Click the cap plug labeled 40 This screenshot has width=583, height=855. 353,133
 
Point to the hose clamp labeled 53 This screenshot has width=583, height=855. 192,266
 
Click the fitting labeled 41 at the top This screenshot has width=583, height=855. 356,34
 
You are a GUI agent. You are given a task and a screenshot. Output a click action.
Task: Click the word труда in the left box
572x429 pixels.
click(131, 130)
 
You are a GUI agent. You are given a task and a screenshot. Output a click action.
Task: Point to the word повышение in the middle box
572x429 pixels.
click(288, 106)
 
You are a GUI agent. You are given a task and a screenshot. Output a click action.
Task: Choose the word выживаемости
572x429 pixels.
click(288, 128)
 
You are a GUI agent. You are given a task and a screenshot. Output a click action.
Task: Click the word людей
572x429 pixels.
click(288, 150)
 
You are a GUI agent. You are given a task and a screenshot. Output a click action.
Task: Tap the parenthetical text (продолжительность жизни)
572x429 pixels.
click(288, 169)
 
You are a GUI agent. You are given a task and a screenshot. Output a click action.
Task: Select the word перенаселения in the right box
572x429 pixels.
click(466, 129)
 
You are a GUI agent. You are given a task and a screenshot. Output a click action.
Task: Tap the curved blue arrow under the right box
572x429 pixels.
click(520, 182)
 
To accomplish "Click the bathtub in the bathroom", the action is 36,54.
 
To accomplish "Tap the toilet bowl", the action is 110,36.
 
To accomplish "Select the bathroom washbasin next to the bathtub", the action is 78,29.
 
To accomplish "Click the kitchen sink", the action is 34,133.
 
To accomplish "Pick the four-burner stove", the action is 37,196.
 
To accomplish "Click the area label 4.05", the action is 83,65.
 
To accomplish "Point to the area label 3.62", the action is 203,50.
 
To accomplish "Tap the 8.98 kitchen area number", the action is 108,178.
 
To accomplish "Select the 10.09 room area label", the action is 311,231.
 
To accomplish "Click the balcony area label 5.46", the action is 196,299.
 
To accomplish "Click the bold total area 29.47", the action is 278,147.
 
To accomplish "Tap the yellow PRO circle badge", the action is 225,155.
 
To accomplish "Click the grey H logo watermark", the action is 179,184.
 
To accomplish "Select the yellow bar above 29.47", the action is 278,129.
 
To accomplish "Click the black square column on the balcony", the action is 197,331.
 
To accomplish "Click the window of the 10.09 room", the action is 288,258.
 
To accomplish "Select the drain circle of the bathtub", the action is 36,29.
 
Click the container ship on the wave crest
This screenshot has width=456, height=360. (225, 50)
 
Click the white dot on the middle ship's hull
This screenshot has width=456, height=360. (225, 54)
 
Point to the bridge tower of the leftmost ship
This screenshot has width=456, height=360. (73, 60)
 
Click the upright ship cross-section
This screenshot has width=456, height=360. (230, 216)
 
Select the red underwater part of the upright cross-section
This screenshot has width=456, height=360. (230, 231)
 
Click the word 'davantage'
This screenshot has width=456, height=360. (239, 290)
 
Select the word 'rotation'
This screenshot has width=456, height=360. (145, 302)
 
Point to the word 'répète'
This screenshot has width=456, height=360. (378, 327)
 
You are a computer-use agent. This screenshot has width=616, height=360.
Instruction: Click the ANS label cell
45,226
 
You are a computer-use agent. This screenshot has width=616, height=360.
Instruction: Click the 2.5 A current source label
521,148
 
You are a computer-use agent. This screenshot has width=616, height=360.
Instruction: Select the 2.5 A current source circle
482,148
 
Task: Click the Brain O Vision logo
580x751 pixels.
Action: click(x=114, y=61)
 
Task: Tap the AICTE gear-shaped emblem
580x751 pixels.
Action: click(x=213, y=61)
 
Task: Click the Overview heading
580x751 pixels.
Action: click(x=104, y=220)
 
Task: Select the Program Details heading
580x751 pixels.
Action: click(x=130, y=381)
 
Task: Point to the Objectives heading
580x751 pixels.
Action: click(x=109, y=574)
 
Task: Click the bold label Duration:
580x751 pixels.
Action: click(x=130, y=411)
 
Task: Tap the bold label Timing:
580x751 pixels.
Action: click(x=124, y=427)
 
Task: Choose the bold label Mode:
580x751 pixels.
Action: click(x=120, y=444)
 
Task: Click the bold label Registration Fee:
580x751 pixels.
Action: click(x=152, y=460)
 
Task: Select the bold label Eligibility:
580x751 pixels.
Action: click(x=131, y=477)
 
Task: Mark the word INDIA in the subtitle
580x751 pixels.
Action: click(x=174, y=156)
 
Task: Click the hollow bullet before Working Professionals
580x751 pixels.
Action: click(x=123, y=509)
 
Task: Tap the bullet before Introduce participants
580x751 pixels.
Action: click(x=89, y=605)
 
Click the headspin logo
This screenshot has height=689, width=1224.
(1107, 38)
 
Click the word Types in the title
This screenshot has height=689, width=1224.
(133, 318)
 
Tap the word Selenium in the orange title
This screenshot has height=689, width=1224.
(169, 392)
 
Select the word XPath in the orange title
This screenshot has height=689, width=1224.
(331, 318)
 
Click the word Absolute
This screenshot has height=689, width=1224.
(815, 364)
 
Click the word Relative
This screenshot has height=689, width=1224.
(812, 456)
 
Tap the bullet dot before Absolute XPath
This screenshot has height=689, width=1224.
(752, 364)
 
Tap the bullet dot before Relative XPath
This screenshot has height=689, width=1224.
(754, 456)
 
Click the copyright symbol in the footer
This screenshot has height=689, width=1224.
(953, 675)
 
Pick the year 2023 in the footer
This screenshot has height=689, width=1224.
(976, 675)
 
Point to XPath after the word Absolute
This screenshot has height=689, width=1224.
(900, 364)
---+---
▶ **To do**
Reproduce the rows verbatim, starting at the first row and ending at the line that contains "Click the fitting", both included.

▶ **Correct answer**
Click the cap plug labeled 40 This screenshot has width=583, height=855. 353,133
 
Point to the hose clamp labeled 53 This screenshot has width=583, height=855. 192,266
 
Click the fitting labeled 41 at the top This screenshot has width=583, height=855. 356,34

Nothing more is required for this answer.